Segment Open

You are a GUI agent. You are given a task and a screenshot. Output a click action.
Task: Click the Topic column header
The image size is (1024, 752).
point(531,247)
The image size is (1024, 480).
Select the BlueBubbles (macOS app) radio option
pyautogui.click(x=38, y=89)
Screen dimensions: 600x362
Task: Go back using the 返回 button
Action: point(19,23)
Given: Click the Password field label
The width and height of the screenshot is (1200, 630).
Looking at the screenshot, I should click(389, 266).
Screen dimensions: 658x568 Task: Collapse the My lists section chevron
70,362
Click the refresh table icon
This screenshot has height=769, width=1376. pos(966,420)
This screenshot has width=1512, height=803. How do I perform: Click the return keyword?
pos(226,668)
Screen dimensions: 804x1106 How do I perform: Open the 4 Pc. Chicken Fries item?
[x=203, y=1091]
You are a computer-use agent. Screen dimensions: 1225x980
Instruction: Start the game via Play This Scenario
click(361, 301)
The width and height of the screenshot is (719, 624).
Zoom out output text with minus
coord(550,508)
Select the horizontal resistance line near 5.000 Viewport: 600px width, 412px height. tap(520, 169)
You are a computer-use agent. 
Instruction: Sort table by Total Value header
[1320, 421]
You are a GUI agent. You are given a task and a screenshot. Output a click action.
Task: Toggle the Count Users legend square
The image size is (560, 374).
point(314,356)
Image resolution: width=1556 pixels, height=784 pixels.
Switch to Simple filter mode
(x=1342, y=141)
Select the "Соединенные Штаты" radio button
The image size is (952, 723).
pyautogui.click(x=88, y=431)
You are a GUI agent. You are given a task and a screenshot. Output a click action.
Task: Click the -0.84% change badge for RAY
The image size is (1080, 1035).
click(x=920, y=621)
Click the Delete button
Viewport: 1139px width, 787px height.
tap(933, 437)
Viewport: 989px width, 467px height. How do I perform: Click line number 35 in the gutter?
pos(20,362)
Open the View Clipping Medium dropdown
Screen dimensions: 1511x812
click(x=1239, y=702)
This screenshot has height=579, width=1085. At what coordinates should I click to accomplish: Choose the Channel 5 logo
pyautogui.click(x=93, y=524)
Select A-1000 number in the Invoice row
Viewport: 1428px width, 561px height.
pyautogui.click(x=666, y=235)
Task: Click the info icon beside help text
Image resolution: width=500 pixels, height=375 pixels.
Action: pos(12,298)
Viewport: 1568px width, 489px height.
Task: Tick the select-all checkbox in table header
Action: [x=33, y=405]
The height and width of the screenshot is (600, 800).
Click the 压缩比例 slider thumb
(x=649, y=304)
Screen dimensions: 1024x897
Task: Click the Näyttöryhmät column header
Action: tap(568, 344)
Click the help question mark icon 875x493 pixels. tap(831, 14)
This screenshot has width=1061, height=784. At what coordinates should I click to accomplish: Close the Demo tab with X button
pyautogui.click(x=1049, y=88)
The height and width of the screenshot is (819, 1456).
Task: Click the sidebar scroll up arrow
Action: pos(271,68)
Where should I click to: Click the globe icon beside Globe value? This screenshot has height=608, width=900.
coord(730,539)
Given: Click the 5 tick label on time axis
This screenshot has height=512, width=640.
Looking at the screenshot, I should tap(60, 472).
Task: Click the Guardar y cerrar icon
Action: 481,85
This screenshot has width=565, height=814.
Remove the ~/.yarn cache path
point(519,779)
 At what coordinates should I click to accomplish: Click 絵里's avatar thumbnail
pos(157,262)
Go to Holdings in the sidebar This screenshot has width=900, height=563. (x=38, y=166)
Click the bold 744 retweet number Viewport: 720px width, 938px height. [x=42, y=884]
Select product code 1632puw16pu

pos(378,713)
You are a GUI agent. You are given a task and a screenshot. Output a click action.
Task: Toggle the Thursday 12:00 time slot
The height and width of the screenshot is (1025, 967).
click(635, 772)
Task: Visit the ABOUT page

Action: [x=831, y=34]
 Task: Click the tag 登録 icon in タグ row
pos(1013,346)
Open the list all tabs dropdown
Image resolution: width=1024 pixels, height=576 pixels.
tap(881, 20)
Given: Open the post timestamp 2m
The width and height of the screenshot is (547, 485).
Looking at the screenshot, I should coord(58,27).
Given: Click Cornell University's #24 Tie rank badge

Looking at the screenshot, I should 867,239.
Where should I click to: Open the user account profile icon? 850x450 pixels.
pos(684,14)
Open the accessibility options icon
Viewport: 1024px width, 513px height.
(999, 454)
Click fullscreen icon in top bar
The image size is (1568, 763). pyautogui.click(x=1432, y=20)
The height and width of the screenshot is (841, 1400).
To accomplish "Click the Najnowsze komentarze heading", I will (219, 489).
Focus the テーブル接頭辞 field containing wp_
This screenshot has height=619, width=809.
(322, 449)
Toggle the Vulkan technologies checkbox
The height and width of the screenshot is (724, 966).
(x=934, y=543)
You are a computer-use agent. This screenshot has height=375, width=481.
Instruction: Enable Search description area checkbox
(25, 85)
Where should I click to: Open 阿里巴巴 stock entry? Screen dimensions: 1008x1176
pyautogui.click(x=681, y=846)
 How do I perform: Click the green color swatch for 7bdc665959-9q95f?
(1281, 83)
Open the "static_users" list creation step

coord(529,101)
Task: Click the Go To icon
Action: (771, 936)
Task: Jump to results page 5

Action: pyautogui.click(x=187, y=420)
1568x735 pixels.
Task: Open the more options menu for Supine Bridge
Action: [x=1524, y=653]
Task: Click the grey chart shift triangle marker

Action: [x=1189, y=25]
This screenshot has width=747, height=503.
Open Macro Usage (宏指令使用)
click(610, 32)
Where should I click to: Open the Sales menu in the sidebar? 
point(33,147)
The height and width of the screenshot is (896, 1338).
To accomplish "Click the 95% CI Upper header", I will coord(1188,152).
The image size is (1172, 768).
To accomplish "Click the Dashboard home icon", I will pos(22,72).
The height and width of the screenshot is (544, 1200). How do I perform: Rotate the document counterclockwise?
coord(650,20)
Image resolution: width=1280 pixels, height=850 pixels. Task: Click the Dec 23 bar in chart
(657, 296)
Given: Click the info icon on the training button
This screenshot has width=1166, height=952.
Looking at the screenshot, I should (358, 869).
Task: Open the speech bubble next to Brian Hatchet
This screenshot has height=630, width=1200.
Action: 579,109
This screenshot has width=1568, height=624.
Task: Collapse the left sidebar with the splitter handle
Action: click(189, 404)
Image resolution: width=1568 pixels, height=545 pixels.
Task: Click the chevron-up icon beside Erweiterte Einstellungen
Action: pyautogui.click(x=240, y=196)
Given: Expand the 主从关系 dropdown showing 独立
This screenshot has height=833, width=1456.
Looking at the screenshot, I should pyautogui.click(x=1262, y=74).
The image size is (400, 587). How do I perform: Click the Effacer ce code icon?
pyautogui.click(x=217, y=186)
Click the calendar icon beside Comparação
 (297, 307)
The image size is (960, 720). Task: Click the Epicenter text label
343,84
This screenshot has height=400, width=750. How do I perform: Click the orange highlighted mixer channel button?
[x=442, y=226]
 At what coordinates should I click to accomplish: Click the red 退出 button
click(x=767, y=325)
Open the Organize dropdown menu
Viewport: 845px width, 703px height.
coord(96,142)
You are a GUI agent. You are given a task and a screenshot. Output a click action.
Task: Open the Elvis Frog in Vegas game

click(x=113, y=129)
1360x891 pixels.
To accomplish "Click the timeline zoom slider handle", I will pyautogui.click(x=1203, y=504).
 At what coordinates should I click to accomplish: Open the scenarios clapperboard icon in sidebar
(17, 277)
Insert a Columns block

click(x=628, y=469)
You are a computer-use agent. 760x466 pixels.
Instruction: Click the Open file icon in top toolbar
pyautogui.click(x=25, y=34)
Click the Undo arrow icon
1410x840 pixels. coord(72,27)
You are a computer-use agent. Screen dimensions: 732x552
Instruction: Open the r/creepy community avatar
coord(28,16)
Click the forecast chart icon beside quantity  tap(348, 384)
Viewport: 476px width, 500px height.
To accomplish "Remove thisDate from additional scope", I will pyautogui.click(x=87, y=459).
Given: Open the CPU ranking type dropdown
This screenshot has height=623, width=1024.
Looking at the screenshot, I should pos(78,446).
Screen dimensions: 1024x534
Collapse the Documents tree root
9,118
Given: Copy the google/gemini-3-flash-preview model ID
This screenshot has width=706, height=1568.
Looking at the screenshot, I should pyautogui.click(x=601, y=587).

Segment Closed

> What you are asked to do
Working from the entries above, filter out every line that lacks "Toggle" and copy what remains.

> Task output
Task: Toggle the Count Users legend square
Task: Toggle the Thursday 12:00 time slot
Toggle the Vulkan technologies checkbox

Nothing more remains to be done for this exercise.